Di bagian paling bawah gambar, seorang wanita dengan seorang anak di lengannya menatap langsung ke penonton. Orang Yahudi yang malang itu tampaknya bertanya - apa yang harus dilakukan sekarang, ke mana harus pergi dan ke mana harus bersembunyi?
Simbol penyaliban dalam karya Chagall
Marc Chagall menggunakan penyaliban di beberapa lukisan sekaligus, jadi penting untuk memahami apa yang dimasukkan seniman ke dalam gambar ini.

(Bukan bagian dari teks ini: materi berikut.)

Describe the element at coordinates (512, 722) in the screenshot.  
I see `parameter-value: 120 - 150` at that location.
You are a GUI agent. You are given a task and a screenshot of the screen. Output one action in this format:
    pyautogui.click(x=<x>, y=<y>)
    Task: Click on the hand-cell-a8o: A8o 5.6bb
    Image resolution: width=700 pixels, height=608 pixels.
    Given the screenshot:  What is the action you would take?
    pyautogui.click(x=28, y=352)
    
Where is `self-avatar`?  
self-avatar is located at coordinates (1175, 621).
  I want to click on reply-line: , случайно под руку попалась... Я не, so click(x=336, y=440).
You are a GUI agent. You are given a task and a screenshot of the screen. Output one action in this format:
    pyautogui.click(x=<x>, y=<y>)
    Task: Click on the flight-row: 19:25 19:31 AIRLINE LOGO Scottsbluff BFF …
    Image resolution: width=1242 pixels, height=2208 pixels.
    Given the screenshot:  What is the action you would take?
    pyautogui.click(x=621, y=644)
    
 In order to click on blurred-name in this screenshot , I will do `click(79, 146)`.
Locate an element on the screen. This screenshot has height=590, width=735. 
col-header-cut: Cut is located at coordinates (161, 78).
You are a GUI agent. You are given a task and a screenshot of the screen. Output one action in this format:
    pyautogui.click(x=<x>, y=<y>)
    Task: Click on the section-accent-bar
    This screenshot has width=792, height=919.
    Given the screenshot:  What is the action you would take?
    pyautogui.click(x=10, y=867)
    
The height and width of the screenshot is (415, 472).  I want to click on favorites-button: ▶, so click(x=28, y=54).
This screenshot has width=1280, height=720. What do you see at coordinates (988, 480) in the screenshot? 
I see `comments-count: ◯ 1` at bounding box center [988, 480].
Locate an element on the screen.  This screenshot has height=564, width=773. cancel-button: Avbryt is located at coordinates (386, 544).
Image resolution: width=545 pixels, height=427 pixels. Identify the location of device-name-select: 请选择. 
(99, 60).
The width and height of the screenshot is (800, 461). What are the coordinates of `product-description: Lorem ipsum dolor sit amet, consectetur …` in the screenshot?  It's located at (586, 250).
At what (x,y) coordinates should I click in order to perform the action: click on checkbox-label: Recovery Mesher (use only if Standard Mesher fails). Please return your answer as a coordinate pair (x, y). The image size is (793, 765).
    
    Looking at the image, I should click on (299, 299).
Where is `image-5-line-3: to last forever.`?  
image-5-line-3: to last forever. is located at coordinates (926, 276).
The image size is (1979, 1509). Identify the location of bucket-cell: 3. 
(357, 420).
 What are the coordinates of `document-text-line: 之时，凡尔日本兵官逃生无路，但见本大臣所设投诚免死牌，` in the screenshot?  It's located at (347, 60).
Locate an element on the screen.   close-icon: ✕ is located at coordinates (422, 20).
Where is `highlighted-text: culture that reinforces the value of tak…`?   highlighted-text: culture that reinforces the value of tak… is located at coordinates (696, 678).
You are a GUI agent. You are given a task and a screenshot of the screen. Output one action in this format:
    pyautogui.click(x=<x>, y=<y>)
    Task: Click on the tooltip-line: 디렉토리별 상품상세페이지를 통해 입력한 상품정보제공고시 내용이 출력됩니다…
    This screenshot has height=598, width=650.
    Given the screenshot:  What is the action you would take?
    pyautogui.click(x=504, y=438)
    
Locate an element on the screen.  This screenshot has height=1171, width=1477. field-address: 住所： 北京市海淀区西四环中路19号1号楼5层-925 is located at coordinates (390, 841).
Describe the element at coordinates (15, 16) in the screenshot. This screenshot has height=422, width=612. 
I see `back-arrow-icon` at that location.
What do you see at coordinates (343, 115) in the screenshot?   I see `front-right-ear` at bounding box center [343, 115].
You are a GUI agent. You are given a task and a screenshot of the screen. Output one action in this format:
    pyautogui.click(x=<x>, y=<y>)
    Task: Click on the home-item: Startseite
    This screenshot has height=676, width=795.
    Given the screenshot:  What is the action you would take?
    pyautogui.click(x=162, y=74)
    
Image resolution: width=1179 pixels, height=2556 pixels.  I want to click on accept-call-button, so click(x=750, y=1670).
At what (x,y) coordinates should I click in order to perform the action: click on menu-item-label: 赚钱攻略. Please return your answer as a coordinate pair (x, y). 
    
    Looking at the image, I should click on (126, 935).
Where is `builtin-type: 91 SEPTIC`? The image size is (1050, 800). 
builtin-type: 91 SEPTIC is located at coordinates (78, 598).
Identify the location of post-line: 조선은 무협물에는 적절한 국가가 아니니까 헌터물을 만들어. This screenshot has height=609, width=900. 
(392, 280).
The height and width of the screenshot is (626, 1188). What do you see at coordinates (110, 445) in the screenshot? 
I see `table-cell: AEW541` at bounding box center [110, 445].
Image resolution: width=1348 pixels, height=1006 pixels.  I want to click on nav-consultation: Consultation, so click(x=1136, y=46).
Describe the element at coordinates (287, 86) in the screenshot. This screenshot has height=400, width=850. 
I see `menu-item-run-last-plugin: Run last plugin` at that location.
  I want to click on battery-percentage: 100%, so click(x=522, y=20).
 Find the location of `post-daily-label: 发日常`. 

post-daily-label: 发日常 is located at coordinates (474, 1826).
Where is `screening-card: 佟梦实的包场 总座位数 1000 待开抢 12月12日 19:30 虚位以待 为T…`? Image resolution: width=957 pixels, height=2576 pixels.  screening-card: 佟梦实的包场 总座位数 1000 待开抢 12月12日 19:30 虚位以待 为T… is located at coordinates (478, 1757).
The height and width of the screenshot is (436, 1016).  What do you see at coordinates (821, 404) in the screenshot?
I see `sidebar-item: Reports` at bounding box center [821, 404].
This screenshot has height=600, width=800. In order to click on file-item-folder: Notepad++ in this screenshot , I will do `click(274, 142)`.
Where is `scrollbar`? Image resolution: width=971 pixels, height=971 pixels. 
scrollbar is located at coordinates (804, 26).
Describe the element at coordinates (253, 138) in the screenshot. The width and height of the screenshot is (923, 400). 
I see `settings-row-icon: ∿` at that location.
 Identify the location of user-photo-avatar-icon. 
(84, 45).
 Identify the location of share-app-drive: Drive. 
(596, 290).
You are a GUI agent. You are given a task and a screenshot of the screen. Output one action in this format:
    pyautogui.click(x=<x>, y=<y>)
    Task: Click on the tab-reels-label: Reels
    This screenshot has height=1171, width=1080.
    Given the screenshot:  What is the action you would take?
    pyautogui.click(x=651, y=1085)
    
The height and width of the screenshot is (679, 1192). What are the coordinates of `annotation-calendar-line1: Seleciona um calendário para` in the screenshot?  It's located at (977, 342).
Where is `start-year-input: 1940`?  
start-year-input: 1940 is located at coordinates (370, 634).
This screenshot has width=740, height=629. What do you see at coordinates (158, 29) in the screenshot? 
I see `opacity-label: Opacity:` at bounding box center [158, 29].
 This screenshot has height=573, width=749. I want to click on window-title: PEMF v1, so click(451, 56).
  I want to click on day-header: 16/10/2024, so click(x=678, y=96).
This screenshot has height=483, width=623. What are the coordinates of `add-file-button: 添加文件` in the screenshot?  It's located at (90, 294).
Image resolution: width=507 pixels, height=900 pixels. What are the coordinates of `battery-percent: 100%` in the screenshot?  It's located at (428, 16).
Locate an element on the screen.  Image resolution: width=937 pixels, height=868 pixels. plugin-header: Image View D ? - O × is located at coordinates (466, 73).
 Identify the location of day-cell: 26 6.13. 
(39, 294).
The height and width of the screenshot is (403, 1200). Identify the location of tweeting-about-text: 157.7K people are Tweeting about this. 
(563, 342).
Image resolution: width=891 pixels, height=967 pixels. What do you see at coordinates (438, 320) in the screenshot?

Dalam agama Yahudi, salib tidak digunakan sebagai simbol. Lambang utama Yudaisme adalah bintang Daud - bintang berujung enam di mana dua segitiga ditumpangkan satu sama lain. Meskipun demikian, Marc Chagall menulis dalam kanvasnya Yesus yang disalibkan, yang menderita dan menderita bagi seluruh umat manusia, tanpa memandang agama. Penyaliban dalam hal ini adalah simbol pengampunan, iman, dan penderitaan tanpa akhir.
Seniman membawa gambar Kristus kepada penonton dalam lukisan "Penyaliban Putih", "Keluaran", "Penyaliban Kuning" dan lainnya. Pada saat yang sama, interpretasi penyelamat dalam kanvas ini tidak sesuai dengan Injil. Di sini bukan Tuhan yang berinkarnasi yang mengorbankan dirinya. Yesus Chagall adalah gambaran kolektif - ini adalah seluruh orang Yahudi yang ditakdirkan untuk menderita. Ini menjadi logis berdasarkan plot lukisan - pogrom dan penganiayaan Yahudi digambarkan di mana-mana.
Penilaian lukisan
Hari ini "Penyaliban Putih" dianggap sebagai salah satu karya terbaik Marc Chagall. Apalagi lukisan tersebut merupakan salah satu lukisan favorit Paus Fransiskus. Siapapun dapat melihat lukisan aslinya di Art Institute of Chicago. Karya itu dijual ke institusi oleh arsitek Alfred Alshuler.